Raw records:
════════════════════
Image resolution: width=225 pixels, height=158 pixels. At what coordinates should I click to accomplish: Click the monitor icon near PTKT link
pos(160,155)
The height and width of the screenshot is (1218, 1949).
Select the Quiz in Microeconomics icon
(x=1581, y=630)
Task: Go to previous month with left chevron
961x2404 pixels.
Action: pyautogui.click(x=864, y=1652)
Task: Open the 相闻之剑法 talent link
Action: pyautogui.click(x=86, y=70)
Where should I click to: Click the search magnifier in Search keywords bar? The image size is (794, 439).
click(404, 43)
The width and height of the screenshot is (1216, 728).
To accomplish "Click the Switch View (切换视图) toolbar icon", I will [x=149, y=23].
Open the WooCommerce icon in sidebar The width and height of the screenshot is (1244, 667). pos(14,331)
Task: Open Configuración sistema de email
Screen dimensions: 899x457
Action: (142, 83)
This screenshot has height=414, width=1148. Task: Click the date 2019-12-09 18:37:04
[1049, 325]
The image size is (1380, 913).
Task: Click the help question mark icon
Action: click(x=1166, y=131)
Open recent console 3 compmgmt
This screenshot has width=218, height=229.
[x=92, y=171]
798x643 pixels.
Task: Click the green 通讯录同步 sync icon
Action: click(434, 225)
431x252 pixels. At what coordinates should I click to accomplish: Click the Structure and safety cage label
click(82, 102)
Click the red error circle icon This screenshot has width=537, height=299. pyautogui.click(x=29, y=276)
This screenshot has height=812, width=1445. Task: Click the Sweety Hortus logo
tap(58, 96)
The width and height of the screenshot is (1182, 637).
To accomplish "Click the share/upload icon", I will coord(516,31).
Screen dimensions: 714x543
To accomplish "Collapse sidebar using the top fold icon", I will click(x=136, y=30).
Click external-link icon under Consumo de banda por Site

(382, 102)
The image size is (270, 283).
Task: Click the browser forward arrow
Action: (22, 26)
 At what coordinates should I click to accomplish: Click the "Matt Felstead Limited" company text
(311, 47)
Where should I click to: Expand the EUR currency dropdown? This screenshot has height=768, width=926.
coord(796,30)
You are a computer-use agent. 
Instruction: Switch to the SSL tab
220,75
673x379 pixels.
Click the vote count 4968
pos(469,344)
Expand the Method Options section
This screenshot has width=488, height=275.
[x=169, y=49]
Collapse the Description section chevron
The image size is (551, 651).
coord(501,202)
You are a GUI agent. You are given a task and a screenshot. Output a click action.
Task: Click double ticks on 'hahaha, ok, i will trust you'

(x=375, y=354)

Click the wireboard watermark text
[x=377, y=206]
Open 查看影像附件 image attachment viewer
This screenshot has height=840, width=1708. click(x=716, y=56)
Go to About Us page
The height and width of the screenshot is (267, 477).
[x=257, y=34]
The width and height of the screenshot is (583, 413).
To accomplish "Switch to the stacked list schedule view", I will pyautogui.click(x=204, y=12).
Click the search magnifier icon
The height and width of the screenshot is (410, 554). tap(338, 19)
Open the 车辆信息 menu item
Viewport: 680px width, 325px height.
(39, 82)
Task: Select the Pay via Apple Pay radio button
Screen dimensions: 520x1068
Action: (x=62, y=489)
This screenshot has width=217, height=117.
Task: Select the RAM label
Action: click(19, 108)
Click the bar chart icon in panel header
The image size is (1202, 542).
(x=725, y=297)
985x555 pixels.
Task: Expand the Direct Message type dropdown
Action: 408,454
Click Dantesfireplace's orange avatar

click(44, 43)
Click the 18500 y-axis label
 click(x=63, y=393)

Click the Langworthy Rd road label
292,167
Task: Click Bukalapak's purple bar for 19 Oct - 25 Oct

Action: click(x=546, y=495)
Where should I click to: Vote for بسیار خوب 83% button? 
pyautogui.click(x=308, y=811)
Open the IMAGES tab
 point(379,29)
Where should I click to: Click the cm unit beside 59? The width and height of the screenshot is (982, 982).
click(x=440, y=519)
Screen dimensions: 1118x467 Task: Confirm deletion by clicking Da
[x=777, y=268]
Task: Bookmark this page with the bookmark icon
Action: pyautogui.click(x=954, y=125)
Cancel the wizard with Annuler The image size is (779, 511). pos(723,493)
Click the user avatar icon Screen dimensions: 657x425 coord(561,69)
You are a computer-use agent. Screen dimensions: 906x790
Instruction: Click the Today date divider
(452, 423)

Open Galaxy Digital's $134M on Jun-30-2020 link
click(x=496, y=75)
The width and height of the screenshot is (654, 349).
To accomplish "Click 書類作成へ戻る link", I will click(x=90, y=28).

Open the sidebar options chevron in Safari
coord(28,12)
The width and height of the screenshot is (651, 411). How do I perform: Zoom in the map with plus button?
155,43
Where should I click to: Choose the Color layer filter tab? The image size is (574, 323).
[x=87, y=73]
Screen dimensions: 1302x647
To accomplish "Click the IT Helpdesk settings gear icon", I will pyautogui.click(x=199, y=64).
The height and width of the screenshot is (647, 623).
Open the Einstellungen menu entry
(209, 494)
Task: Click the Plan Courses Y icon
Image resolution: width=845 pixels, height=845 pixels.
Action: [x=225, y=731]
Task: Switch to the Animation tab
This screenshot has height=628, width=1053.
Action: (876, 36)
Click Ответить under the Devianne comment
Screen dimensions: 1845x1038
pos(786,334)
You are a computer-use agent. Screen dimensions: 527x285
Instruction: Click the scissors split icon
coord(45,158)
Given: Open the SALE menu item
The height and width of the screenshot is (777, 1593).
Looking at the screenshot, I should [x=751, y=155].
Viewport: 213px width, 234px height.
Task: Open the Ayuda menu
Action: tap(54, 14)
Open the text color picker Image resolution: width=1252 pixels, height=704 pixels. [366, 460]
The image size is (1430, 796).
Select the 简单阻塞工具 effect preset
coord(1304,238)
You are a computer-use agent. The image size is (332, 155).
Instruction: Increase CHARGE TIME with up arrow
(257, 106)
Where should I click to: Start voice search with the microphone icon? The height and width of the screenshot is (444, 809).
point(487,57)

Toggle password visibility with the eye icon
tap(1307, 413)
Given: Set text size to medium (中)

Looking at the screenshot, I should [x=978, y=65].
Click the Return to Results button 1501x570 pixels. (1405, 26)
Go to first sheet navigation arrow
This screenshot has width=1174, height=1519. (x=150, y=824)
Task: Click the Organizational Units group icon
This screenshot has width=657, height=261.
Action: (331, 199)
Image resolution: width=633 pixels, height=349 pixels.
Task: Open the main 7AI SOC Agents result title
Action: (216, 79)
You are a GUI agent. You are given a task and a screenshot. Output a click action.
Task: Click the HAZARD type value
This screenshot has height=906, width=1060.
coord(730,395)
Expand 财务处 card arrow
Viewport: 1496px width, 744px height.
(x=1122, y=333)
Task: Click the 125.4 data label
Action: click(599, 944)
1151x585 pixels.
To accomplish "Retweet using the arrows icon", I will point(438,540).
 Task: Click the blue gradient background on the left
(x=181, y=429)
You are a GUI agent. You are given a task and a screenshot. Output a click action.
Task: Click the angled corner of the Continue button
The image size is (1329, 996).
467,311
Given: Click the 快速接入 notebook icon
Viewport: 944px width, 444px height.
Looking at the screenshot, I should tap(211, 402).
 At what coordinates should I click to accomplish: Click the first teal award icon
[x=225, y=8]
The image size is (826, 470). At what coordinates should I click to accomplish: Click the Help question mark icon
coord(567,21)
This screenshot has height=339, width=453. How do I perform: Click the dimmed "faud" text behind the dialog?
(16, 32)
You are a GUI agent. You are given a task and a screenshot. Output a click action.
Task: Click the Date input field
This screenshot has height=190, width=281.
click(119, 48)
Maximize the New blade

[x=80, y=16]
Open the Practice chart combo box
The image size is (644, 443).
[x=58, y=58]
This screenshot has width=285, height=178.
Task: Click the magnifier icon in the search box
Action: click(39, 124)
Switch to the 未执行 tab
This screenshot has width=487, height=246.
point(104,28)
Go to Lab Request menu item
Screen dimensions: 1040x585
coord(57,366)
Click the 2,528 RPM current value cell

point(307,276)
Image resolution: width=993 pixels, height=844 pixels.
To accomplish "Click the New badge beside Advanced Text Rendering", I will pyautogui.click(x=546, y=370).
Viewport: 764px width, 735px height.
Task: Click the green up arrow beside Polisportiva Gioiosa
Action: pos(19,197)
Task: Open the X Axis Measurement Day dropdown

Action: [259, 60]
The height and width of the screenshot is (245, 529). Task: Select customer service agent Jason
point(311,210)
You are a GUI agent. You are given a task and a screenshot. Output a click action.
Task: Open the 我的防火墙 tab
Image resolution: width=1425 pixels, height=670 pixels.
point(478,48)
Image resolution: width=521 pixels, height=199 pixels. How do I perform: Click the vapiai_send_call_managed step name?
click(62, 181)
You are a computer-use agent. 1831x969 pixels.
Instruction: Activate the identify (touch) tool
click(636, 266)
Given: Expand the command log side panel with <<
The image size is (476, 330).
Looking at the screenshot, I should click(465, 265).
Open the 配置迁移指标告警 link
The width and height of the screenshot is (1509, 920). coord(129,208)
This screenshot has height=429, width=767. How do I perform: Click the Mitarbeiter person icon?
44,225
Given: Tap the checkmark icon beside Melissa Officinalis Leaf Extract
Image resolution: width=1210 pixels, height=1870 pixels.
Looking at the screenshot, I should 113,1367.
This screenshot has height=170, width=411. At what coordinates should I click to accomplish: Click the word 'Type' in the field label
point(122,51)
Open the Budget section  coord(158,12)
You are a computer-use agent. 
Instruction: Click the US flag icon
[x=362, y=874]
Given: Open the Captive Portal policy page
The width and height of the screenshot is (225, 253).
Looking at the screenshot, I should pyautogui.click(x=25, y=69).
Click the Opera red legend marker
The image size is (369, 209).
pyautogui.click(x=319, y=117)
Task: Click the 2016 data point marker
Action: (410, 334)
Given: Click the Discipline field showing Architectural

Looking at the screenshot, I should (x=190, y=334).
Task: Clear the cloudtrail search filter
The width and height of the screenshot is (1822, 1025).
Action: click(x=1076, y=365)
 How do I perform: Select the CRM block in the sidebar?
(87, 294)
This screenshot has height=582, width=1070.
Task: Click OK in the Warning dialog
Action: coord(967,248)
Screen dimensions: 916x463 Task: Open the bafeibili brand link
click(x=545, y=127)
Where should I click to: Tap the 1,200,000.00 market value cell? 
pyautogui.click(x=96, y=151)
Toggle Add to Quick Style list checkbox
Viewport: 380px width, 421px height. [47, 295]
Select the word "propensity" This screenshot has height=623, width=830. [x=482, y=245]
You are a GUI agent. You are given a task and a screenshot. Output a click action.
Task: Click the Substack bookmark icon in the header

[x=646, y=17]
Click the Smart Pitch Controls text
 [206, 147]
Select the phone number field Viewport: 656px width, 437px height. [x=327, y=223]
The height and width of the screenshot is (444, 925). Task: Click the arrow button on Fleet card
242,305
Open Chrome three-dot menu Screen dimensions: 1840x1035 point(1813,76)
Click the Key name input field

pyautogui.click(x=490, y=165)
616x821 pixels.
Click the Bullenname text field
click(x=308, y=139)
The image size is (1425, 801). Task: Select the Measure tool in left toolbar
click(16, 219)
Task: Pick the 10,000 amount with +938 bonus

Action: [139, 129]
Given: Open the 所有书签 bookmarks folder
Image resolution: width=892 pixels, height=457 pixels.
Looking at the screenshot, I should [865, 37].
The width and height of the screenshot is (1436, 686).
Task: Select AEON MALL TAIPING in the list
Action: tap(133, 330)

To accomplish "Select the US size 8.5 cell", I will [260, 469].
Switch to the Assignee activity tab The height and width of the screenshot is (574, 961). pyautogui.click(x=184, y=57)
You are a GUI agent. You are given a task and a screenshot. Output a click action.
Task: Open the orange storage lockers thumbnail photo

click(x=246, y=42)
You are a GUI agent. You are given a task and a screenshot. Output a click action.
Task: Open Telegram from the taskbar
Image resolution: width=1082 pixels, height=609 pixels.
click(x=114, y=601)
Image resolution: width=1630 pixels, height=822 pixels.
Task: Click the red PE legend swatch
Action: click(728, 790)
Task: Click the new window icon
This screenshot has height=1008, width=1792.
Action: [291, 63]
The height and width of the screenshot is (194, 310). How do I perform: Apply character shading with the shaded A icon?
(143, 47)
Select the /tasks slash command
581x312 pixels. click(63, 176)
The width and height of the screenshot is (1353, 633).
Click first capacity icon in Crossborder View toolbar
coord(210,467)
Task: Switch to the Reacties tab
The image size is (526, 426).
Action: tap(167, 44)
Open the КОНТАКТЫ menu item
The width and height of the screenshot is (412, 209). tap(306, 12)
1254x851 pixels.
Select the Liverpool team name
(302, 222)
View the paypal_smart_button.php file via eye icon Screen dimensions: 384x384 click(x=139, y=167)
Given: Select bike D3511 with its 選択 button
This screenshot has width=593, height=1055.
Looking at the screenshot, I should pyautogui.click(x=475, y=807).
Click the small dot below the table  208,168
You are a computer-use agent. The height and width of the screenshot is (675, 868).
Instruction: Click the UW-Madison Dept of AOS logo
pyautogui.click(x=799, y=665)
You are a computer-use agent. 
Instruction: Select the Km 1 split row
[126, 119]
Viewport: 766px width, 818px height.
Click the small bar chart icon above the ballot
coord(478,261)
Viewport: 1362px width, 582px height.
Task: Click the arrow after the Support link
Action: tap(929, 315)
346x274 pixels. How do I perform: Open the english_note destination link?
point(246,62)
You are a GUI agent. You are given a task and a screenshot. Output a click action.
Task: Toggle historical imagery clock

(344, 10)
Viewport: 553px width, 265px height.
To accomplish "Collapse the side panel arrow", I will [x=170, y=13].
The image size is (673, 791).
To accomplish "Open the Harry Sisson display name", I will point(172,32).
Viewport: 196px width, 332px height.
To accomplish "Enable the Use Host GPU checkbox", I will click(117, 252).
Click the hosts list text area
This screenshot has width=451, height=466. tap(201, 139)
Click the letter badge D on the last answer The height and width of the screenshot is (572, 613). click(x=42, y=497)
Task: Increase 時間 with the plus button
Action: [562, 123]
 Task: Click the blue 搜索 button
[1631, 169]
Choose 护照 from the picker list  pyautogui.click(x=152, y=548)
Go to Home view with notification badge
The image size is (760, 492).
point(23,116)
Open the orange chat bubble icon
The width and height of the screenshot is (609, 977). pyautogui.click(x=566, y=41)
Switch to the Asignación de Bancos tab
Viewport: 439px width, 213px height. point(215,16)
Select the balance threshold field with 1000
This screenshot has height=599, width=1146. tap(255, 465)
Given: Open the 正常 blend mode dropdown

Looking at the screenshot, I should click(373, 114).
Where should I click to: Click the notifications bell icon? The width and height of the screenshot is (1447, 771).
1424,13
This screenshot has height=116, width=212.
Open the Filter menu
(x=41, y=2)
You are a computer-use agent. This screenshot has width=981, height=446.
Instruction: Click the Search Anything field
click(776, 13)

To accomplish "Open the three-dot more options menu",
════════════════════
* [CHALLENGE]: Reproduce verbatim the lines above, from the first line of the records through the line containing "Action: (142, 83)", with both of these lines included.

* [SOLUTION FOR THIS TASK]:
Image resolution: width=225 pixels, height=158 pixels. At what coordinates should I click to accomplish: Click the monitor icon near PTKT link
pos(160,155)
The height and width of the screenshot is (1218, 1949).
Select the Quiz in Microeconomics icon
(x=1581, y=630)
Task: Go to previous month with left chevron
961x2404 pixels.
Action: pyautogui.click(x=864, y=1652)
Task: Open the 相闻之剑法 talent link
Action: pyautogui.click(x=86, y=70)
Where should I click to: Click the search magnifier in Search keywords bar? The image size is (794, 439).
click(404, 43)
The width and height of the screenshot is (1216, 728).
To accomplish "Click the Switch View (切换视图) toolbar icon", I will [x=149, y=23].
Open the WooCommerce icon in sidebar The width and height of the screenshot is (1244, 667). pos(14,331)
Task: Open Configuración sistema de email
Screen dimensions: 899x457
Action: (142, 83)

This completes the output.